Selection:
※

Matching surrounds and fronts isn't necessary according to Floyd E Toole because they hit your ears at different angles. I'd just pick up 4 surrounds and set them to the sides and 2 behind you if you have the space back there. If you are sitting on the wall directly sometimes angling the surrounds back toward the wall in front of the couch gives a better experience. Surrounds aren't critical so I suggest you get something small and easy to place. I personally use KEF 2001.2s and they are amazing surrounds. Something like that would be just fine for surround duty. 

A center isn't always necessary. Especially if you like the way your movies already sound. Though in your setup they could be helpful.


----------



## lcaillo (May 2, 2006)

I think what may be much more important is similar sensitivity and tonal character. I have installed and serviced hundreds of surround systems over the years and the best that I have experienced have always had matching speakers. Certainly there are other priorities in the cost of a system that might result in different decisions, but if it can be done, I would recommend it.


----------



## Jungle Jack (Jul 28, 2009)

Hello,
I definitely agree with Leonard. That being said when doing Audio Triage with a limited budget, I definitely advocate making sure the Front and Center Channel (Frontstage) are done first.

I am a huge believer in having matching tweeters in all channels. Especially the main 5 channels. For instance, I am contemplating adding Martin Logan Motion Series for the Height Channel for DSX.

This is more an issue of size as Martin Logan ESL's are over 5 feet tall so adding matching Height Channels really could not be done in my Room or setup. However, the Front and Surround Speakers use the identical Panel and my Center Channel is Martin Logan's current Flagship. Again due to the size, unless using an FP Setup, there is simply no way to add a matching Vantage as my Center Channel as it would block the view of my TV!

In a sense, all ML CC's are a compromise in view of the ideal which is identical Speakers for all Channels. Nonetheless, the vast majority of people with HT's use a different CC than Mains.
That being said, in a recent Secrets of Home Theater and High Fidelity, the Reviewer found the Martin Logan Stage to be the finest CC he had ever had in his HT. So clearly, Speaker Companies really work hard at getting the tonal characteristics as close to possible to the Front or Main Speakers.
Cheers,
JJ


----------



## aboroth00 (May 15, 2010)

Jungle Jack said:


> Hello,
> I definitely agree that Paradigm makes wonderful Speakers. If your budget is not enough for Paradigm's,
> DMC-Electronics and Saturday Audio have some amazing deals on the PSB Image Series.
> 
> ...


I'd definitely recommend PSB Images as well. I had the t65s in my setup for a while and loved them. If you can go bigger do it!


----------



## aboroth00 (May 15, 2010)

Also David at DMC Electronics was very helpful and would give you an honest opinion.


----------



## newrival (May 18, 2010)

I'm with generic on this one. 

7.1, or better yet, 7.2 is fantastic... when you have the room. But when you dont, you dont. The couch is against the rear wall meaning youd have to set the rear surrounds directly over the listeners head (in THX configuration) and likely sending confusing reflections. Even in standard "corner" setup your rears would be where the sides should be and the sides somewhere inbetween those and the fronts, kind of like secondary fronts. Perhaps this setup could work with some in-walls (gasp!) but I agree, there is no shame in a really nice 3.1 (or 3.2  setup.

※

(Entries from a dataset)
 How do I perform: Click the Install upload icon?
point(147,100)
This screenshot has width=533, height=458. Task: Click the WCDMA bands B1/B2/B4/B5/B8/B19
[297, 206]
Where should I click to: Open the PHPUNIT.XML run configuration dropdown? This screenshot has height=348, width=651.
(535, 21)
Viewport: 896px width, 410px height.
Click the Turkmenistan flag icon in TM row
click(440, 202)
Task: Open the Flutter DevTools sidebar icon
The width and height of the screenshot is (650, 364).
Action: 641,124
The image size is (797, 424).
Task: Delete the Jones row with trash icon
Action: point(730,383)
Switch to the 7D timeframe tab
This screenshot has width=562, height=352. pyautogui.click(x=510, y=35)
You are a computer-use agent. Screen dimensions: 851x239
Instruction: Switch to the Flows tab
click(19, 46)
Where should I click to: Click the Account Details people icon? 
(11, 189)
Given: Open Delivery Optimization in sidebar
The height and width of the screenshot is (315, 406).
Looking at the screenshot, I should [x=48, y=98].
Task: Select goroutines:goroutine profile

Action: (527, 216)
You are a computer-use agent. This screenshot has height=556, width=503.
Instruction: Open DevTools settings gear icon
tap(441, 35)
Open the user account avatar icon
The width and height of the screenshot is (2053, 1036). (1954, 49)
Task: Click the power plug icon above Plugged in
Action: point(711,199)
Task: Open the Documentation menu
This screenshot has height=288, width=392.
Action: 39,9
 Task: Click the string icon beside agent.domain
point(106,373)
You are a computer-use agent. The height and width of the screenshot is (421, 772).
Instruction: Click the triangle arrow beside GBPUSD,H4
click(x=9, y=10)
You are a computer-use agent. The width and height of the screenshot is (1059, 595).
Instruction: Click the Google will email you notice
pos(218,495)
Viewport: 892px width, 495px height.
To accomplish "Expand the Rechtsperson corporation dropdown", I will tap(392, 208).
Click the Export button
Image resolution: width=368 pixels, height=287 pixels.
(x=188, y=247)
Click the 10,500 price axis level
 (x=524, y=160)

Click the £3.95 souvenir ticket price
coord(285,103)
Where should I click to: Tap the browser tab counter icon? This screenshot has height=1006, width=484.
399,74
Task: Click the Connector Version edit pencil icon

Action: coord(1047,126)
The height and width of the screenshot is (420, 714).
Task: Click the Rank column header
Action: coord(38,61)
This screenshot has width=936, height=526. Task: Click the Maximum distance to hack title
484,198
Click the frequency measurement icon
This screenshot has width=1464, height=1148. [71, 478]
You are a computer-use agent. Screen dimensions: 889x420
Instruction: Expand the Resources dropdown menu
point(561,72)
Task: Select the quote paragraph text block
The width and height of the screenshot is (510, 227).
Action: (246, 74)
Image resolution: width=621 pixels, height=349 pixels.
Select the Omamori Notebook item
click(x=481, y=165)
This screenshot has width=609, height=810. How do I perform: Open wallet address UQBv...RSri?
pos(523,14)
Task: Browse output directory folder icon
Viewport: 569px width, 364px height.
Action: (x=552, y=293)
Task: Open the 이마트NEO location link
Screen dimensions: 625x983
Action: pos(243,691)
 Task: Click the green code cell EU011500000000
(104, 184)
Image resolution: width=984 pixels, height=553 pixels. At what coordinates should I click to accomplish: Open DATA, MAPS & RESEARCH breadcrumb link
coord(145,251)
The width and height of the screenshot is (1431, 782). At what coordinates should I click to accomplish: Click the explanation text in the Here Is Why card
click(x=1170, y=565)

※

Continue the forum thread about matching home theater speakers, picking up right after its final post.

Check out this link describing how this is achieved with the highly acclaimed DCM time window Surroundscape: http://www.dcmspeakers.com/manuals/TimeWindowSurrScape.pdf

Unfortunately these speakers are super rare, and even harder to pry someones hands from them. 

Regardless, this is just to illustrate that achieving a great theater sound doesnt need to have a bunch of speakers around you. But if you really want surrond speakers, a 5.1 system like nova describes seems like the best option. 

As a side note, Those B&W's seem pretty close together. I'd try getting em out around 8' apart and play with the toe angle. I like the 601's with a little toe-out, but if your amp is a bit more laid-back i'd trie them starting out at toed-in around 5°


----------



## newrival (May 18, 2010)

oh and one more thing, for 3 grand you could get a killer 3.1 setup for 3 grand on the 2nd hand market with a little digging and research.

a conservative budget - 
receiver 600 
amp 400 (3 channel x 200W)
front speakers 800 (floor-standers with serious cabinet space)
center 300 (made by same company that has same compliment of drivers)
sub 600 (can easily find a second had hsu thatll rock your world)

A great setup would be NHT. Like the NHT Evolution P5 for fronts with a threeC center. You could go with an NHT, Velodyne or Hsu sub and have a system thatll p off the neighborhood:bigsmile:


----------



## jdaly (May 15, 2010)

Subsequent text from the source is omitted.